Requirements:
1. Copy the entries exactly from the line with "Task: Close the" up to and including the line with "[x=184, y=29]".
2. Continue the mailing list thread about parallel loop awareness in the LoopVectorizer from the point where it stops.

[begin Passage provided]

[LLVMdev] [PATCH] parallel loop awareness to the LoopVectorizer

Wed Jan 30 16:17:04 PST 2013

Tobi, 

I completely agree with everything you wrote here. I share your concerns and I would also like to see a clear definition of the 'llvm.parallel' pragma. 

Thanks,
Nadav

On Jan 30, 2013, at 3:45 PM, Tobias Grosser <tobias at grosser.es> wrote:

> On 01/29/2013 07:58 PM, Nadav Rotem wrote:
>> 
>> On Jan 29, 2013, at 12:51 AM, Tobias Grosser <tobias at grosser.es
>> <mailto:tobias at grosser.es>> wrote:
>> 
>>> 
>>> # ignore assumed dependences.
>>> for (i = 0; i < 4; i++) {
>>>  tmp1 = A[3i+1];
>>>  tmp2 = A[3i+2];
>>>  tmp3 = tmp1 + tmp2;
>>>  A[3i] = tmp3;
>>> }
>>> 
>>> Now I apply for whatever reason a partial reg2mem transformation.
>>> 
>>> float tmp3[1];
>>> 
>>> # ignore assumed dependences. // Still valid?
>>> for (i = 0; i < 4; i++) {
>>>  tmp1 = A[3i+1];
>>>  tmp2 = A[3i+2];
>>>  tmp3[0] = tmp1 + tmp2;
>>>  A[3i] = tmp3[0];
>>> }
>> 
>> 
>> The transformation that you described is illegal because it changes the
>> behavior of the loop. In the first version only A is modified, and in
>> the second version of the loop both A and tmp3 are modified. Can you
>> think of another example that demonstrates why the per-instruction
>> attribute is needed ?
> 
> Hi Nadav,
> 
> I can not directly follow why this transformation would be illegal by itself. Introducing stack memory and performing calculations there is something -reg2mem does and that should be legal in the context of sequential LLVM-IR. Did I miss something?

[end Passage provided]
[begin Input rows]

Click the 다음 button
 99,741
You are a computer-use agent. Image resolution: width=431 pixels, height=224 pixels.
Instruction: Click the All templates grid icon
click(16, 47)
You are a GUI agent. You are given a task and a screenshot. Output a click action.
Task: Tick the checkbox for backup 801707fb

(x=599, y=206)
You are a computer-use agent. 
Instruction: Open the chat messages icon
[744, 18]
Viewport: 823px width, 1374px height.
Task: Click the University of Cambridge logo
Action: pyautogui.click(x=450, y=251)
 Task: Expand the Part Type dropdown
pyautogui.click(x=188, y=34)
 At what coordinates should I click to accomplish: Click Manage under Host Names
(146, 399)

[end Input rows]
[begin Input rows]

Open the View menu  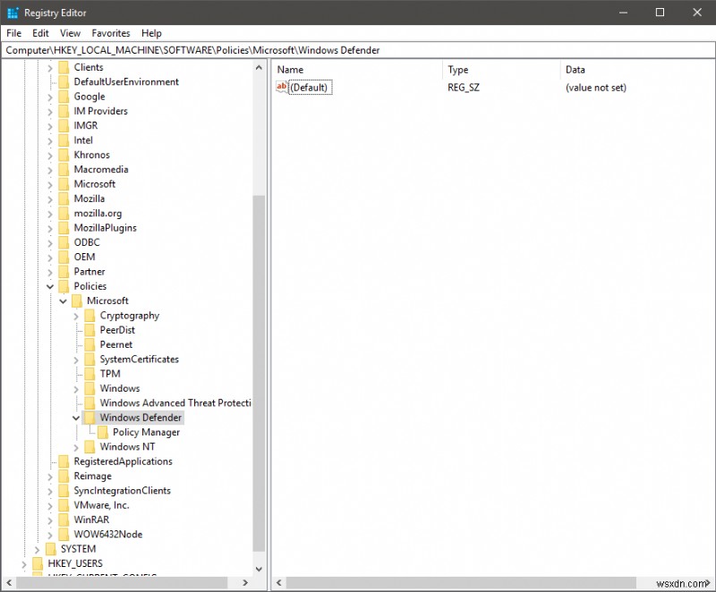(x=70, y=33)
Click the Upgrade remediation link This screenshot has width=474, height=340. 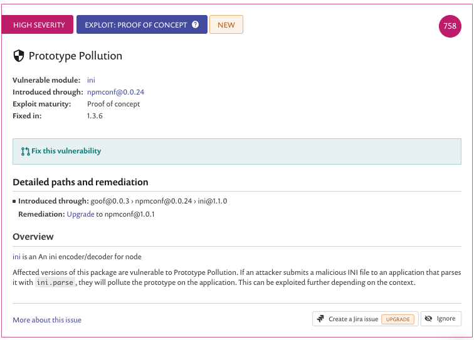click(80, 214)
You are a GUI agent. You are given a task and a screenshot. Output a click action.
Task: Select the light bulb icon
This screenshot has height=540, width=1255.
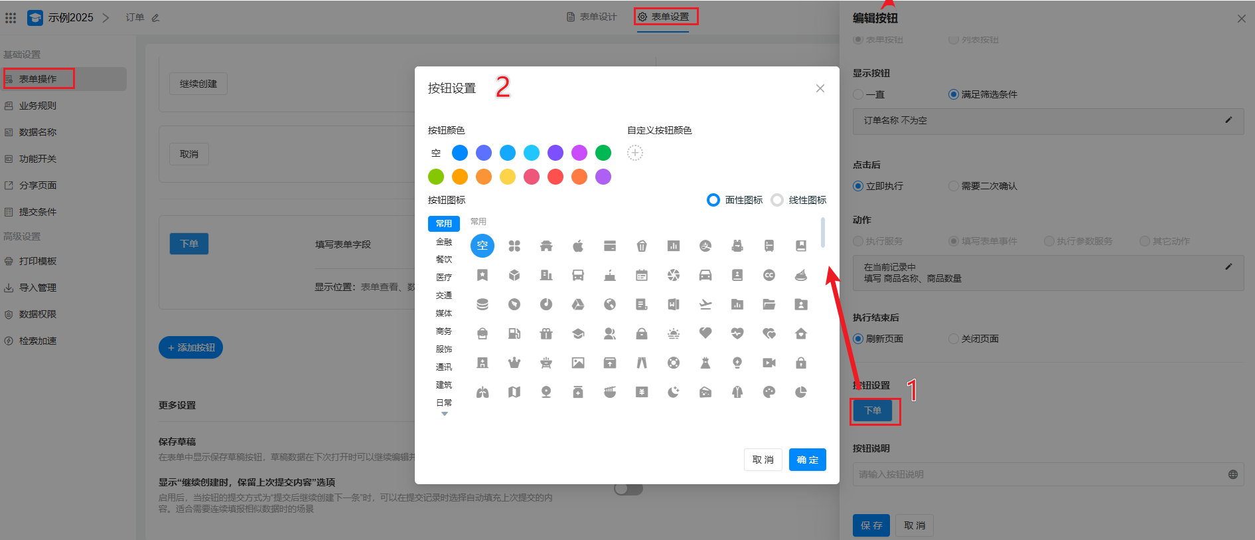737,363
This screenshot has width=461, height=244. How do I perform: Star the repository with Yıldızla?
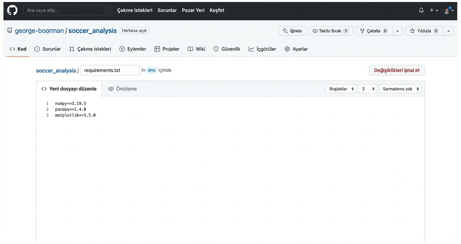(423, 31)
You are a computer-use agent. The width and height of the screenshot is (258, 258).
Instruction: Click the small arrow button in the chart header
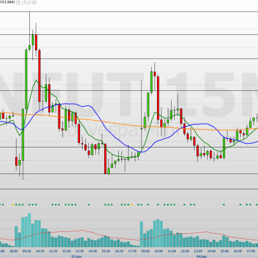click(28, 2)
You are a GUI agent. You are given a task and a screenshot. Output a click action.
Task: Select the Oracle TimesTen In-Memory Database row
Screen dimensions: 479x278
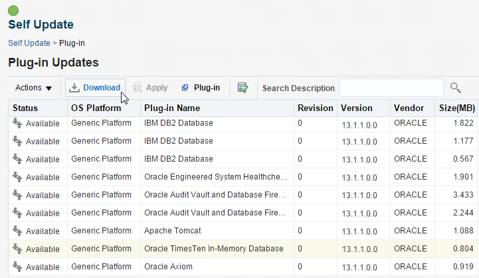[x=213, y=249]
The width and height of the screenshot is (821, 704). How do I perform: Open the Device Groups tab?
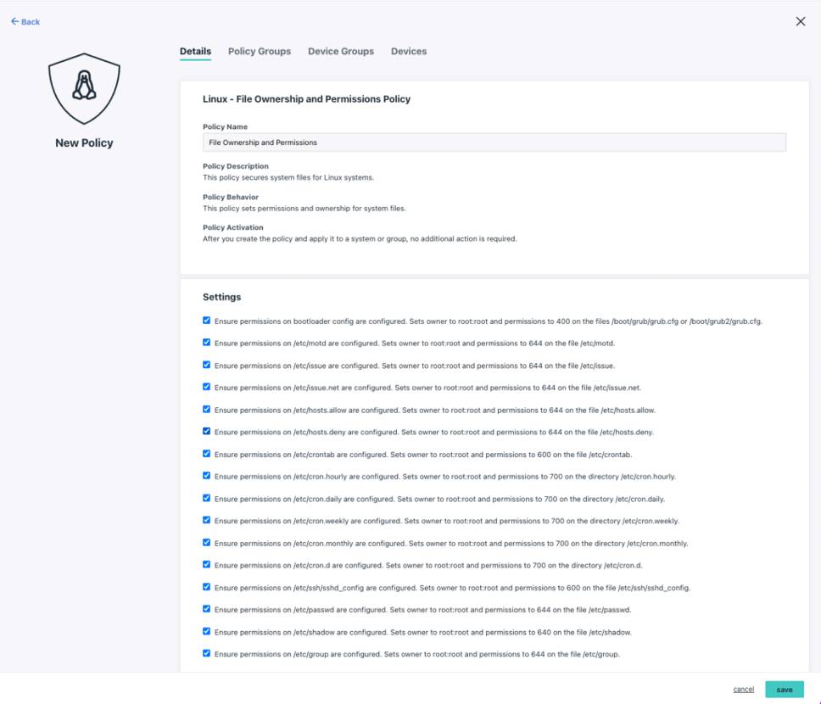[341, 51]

[end Input rows]
[begin Input rows]

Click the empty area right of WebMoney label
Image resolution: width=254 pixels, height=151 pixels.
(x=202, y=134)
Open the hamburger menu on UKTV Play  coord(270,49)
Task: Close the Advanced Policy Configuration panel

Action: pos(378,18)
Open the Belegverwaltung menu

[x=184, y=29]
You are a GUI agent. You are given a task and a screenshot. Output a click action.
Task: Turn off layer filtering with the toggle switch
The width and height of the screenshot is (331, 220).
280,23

[end Input rows]

Answers given:
1.
Task: Close the Advanced Policy Configuration panel

Action: pos(378,18)
Open the Belegverwaltung menu

[x=184, y=29]

2.
> 
> I think the transformation I describe is only 'illegal' in the sense that it makes the llvm.loop.parallel metadata incorrect. This is exactly what I wanted to point out. Metadata was until now always optional, meaning transformations that don't understand a piece of metadata would never transform code in a way that the metadata becomes incorrect. Instead, transformations either know the metadata and
> update it accordingly or the metadata will be automatically removed as soon as instructions are touched. My impression here comes e.g. from the blog post describing LLVM meta data [1]: "A subtle point that was touched on above is that we don't want the optimizers to have to know about metadata."
> 
> You asked for another example. I had the feeling clang should generate this metadata automatically given certain user defined pragmas, right?
> Here a simple ".c" code:
> 
> void foo(float *A) {
>        # pragma vectorize
>        for (long i = 0; i < 4; i++) {
>                float tmp3 = A[i];
>                A[i + 4] = tmp3;
>        }
> }
> 
> Do you agree this code would be something we want to execute in parallel? Looking at the LLVM-IR 'clang -O0 -S' generates from it, we actually get the following:
> 
> > define void @foo(float* %A) nounwind uwtable {
> > entry:
> >   %A.addr = alloca float*, align 8
> >   %i = alloca i64, align 8
> >   %tmp3 = alloca float, align 4
> >   store float* %A, float** %A.addr, align 8
> >   store i64 0, i64* %i, align 8
> >   br label %for.cond
> >
> > for.cond:                                         ; preds = %for.inc, >
> >   %0 = load i64* %i, align 8
> >   %cmp = icmp slt i64 %0, 4
> >   br i1 %cmp, label %for.body, label %for.end
> >
> > for.body:                                         ; preds = %for.cond
> >   %1 = load i64* %i, align 8
> >   %2 = load float** %A.addr, align 8
> >   %arrayidx = getelementptr inbounds float* %2, i64 %1
> >   %3 = load float* %arrayidx, align 4
> >   store float %3, float* %tmp3, align 4
> 
> clang produces by default a lot of temporary stack arrays. This loop is not vectorizable before -mem2reg is executed. Attaching the loop.parallel metadata would either be incorrect or we would need to define precisely which memory references need to be moved to registers
> before the parallelism that was declared by the metadata is actually there.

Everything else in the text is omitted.